TÜRKİYE’NİN gerek Körfez ülkeleri ile ikili gerekse Körfez İşbirliği Konseyi (KİK) ile örgüt düzeyindeki ilişkileri, son yıllarda ivme kazanan karşılıklı ziyaretler, düzenlenen toplantılar ve imzalanan anlaşmalarla tarihinin en parlak dönemini yaşıyor. Daha önce siyasi, ideolojik ve psikolojik engeller yüzünden ekonomik ve ticari alanla sınırlı kalan ve belli bir düzeyin üzerine çıkamayan ilişkiler, artık kurumsallaşma yolunda hızla ilerliyor. İlişkilerin kaderini iktidarların ve rejimlerin ömrüne veya dış konjonktüre bağımlı olmaktan kurtaran kurumsallaşma, hiç şüphesiz bölge açısından gelecek vaat ediyor.

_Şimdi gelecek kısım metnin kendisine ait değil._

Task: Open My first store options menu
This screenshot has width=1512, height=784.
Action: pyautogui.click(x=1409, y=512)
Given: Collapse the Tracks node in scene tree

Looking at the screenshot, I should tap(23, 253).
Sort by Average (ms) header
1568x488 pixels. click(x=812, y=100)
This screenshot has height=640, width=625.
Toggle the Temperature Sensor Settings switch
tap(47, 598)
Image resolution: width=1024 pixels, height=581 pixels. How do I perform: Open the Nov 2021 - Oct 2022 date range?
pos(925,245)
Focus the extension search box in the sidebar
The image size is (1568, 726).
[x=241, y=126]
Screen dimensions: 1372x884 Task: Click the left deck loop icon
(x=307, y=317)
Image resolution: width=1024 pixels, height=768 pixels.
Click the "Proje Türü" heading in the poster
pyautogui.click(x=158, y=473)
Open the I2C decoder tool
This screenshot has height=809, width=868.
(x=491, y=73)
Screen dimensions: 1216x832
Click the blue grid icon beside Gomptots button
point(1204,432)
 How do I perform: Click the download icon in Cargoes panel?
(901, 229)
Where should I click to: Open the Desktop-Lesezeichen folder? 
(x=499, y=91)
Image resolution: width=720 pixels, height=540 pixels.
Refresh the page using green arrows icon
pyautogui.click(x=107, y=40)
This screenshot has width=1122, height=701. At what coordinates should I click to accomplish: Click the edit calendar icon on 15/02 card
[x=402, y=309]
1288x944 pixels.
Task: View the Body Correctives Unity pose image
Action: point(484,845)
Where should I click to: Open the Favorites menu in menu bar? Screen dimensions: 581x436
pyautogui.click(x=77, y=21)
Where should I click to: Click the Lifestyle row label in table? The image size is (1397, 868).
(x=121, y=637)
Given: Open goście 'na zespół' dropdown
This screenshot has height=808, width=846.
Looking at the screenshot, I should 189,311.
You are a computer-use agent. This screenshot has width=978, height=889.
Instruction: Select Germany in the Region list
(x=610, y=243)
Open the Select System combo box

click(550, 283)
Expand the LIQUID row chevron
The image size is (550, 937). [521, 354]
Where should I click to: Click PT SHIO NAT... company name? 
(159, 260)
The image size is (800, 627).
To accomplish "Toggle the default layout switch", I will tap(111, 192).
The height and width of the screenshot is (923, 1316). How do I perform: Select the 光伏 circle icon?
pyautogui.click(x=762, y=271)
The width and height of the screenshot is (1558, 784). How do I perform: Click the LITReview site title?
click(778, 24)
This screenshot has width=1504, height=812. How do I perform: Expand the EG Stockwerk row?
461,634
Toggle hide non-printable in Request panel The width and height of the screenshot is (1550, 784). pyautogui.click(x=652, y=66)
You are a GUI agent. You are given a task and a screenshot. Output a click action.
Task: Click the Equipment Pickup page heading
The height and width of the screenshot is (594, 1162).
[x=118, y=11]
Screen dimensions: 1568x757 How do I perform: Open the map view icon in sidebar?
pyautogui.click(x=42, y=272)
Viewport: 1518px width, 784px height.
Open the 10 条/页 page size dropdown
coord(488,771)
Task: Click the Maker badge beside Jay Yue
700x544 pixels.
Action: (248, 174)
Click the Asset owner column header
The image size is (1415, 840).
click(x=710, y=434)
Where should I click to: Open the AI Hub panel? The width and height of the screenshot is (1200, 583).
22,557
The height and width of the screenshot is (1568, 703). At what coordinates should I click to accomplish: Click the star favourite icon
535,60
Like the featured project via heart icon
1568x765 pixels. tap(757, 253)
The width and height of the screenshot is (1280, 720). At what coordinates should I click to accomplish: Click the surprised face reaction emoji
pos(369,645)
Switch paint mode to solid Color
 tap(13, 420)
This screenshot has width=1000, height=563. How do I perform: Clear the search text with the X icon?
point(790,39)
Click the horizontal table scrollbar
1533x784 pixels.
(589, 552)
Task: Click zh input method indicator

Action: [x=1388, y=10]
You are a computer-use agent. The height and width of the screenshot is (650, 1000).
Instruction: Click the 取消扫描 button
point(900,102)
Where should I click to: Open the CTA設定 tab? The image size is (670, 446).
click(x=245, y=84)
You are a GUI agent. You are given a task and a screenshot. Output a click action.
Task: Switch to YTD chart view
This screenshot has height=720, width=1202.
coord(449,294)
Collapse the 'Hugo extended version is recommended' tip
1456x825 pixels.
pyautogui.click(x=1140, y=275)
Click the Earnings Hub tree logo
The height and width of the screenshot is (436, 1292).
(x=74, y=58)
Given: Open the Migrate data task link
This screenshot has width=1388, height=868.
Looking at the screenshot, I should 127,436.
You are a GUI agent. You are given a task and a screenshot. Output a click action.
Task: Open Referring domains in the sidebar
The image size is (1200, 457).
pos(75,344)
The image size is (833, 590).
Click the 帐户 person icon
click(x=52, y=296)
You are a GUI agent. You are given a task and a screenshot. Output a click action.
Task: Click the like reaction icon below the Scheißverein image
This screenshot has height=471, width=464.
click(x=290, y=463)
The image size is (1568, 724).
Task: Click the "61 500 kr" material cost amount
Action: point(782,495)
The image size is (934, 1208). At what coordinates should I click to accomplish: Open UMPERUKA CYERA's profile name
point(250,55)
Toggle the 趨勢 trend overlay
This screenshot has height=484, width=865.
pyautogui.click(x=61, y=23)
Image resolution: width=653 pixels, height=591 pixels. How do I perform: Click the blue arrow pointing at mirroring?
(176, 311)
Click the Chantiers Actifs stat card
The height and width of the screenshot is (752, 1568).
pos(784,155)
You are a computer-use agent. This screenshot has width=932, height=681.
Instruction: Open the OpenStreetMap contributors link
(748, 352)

Birleşik Arap Emirlikleri, Bahreyn, Katar, Kuveyt, Suudi Arabistan ve Umman’dan oluşan KİK, İran-Irak Savaşı’nın yaşandığı bir dönemde bölgesel işbirliğini artırmak, petrolün güvenliğini ve ülkelerin bütünlüğünü sağlamak amacıyla 1981’de kurulur. Aslında bölgede yükselen İran tehdidinin de etkisiyle kurulan Basra Körfezi’nin bu ilk kolektif güvenlik sistemi, özellikle ekonomik, sosyal ve kültürel alanda işbirliğini artırma potansiyeliyle öne çıkar. Bugüne kadar üye ülkeler arasında gümrüklerin kalkmasını, serbest dolaşım ve serbest ticareti sağlayan KİK, (bazı anlaşmazlıklar söz konusu olsa da) artık bir ortak pazara, merkez bankasına ve para birimine geçme yolunda ilerliyor. Ortak askerî birimlerin kurulması yolunda da önemli mesafeler kat etmiş durumda. Dünya petrol rezervlerinin %40’ına, doğalgaz rezervlerinin ise %20’sine sahip bu bölge, geçtiğimiz yıllarda tarihî rekorlarını kıran petrol fiyatları sayesinde yaklaşık 5 trilyon dolarlık sermaye birikimiyle de dikkat çekiyor.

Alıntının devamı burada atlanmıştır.